INSTRUCTIONS FOR THE TASK
Please reproduce each of the lines below word for word, leaving nothing out.

========

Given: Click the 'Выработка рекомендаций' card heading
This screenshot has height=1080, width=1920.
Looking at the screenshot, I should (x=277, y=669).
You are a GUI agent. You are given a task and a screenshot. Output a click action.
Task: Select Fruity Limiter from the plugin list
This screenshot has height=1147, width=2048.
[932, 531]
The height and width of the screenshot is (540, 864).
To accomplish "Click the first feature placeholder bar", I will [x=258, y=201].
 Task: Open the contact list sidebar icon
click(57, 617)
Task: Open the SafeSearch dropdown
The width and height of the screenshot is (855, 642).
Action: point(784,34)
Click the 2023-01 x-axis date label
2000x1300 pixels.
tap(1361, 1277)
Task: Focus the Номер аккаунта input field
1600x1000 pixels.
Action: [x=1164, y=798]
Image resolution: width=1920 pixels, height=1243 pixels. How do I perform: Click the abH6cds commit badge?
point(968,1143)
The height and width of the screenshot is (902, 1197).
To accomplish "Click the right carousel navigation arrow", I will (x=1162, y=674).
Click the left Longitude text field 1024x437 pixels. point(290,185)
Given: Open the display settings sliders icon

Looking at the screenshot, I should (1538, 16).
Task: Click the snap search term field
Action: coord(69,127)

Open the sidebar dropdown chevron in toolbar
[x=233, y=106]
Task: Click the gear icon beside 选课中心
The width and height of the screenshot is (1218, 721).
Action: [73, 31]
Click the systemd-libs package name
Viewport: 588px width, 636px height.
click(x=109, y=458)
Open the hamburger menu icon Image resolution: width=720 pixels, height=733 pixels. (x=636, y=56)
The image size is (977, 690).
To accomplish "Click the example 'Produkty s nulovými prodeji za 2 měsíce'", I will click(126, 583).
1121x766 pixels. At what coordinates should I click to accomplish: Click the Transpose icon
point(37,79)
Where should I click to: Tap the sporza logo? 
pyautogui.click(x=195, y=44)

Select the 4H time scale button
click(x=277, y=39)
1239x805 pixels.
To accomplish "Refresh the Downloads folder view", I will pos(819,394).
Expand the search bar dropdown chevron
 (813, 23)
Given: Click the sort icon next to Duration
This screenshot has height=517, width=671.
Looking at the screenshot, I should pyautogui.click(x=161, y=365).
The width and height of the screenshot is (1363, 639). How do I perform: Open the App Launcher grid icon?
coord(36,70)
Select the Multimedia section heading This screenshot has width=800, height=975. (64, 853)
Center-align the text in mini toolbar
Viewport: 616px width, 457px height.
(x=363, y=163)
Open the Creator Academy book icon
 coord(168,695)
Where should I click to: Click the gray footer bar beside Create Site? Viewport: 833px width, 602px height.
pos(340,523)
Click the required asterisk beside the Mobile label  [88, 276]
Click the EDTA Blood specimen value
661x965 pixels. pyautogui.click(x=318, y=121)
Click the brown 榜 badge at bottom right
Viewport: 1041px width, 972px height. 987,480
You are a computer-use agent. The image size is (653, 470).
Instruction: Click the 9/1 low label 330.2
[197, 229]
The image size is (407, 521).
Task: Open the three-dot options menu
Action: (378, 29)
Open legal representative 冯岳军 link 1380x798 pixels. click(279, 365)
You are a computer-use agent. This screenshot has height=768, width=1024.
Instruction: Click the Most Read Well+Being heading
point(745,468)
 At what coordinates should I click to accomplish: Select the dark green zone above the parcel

========

TASK ANSWER
Given: Click the 'Выработка рекомендаций' card heading
This screenshot has height=1080, width=1920.
Looking at the screenshot, I should (x=277, y=669).
You are a GUI agent. You are given a task and a screenshot. Output a click action.
Task: Select Fruity Limiter from the plugin list
This screenshot has height=1147, width=2048.
[932, 531]
The height and width of the screenshot is (540, 864).
To accomplish "Click the first feature placeholder bar", I will [x=258, y=201].
 Task: Open the contact list sidebar icon
click(57, 617)
Task: Open the SafeSearch dropdown
The width and height of the screenshot is (855, 642).
Action: point(784,34)
Click the 2023-01 x-axis date label
2000x1300 pixels.
tap(1361, 1277)
Task: Focus the Номер аккаунта input field
1600x1000 pixels.
Action: [x=1164, y=798]
Image resolution: width=1920 pixels, height=1243 pixels. How do I perform: Click the abH6cds commit badge?
point(968,1143)
The height and width of the screenshot is (902, 1197).
To accomplish "Click the right carousel navigation arrow", I will (x=1162, y=674).
Click the left Longitude text field 1024x437 pixels. point(290,185)
Given: Open the display settings sliders icon

Looking at the screenshot, I should (1538, 16).
Task: Click the snap search term field
Action: coord(69,127)

Open the sidebar dropdown chevron in toolbar
[x=233, y=106]
Task: Click the gear icon beside 选课中心
The width and height of the screenshot is (1218, 721).
Action: [73, 31]
Click the systemd-libs package name
Viewport: 588px width, 636px height.
click(x=109, y=458)
Open the hamburger menu icon Image resolution: width=720 pixels, height=733 pixels. (x=636, y=56)
The image size is (977, 690).
To accomplish "Click the example 'Produkty s nulovými prodeji za 2 měsíce'", I will click(126, 583).
1121x766 pixels. At what coordinates should I click to accomplish: Click the Transpose icon
point(37,79)
Where should I click to: Tap the sporza logo? 
pyautogui.click(x=195, y=44)

Select the 4H time scale button
click(x=277, y=39)
1239x805 pixels.
To accomplish "Refresh the Downloads folder view", I will pos(819,394).
Expand the search bar dropdown chevron
 (813, 23)
Given: Click the sort icon next to Duration
This screenshot has height=517, width=671.
Looking at the screenshot, I should pyautogui.click(x=161, y=365).
The width and height of the screenshot is (1363, 639). How do I perform: Open the App Launcher grid icon?
coord(36,70)
Select the Multimedia section heading This screenshot has width=800, height=975. (64, 853)
Center-align the text in mini toolbar
Viewport: 616px width, 457px height.
(x=363, y=163)
Open the Creator Academy book icon
 coord(168,695)
Where should I click to: Click the gray footer bar beside Create Site? Viewport: 833px width, 602px height.
pos(340,523)
Click the required asterisk beside the Mobile label  [88, 276]
Click the EDTA Blood specimen value
661x965 pixels. pyautogui.click(x=318, y=121)
Click the brown 榜 badge at bottom right
Viewport: 1041px width, 972px height. 987,480
You are a computer-use agent. The image size is (653, 470).
Instruction: Click the 9/1 low label 330.2
[197, 229]
The image size is (407, 521).
Task: Open the three-dot options menu
Action: (378, 29)
Open legal representative 冯岳军 link 1380x798 pixels. click(279, 365)
You are a computer-use agent. This screenshot has height=768, width=1024.
Instruction: Click the Most Read Well+Being heading
point(745,468)
 At what coordinates should I click to accomplish: Select the dark green zone above the parcel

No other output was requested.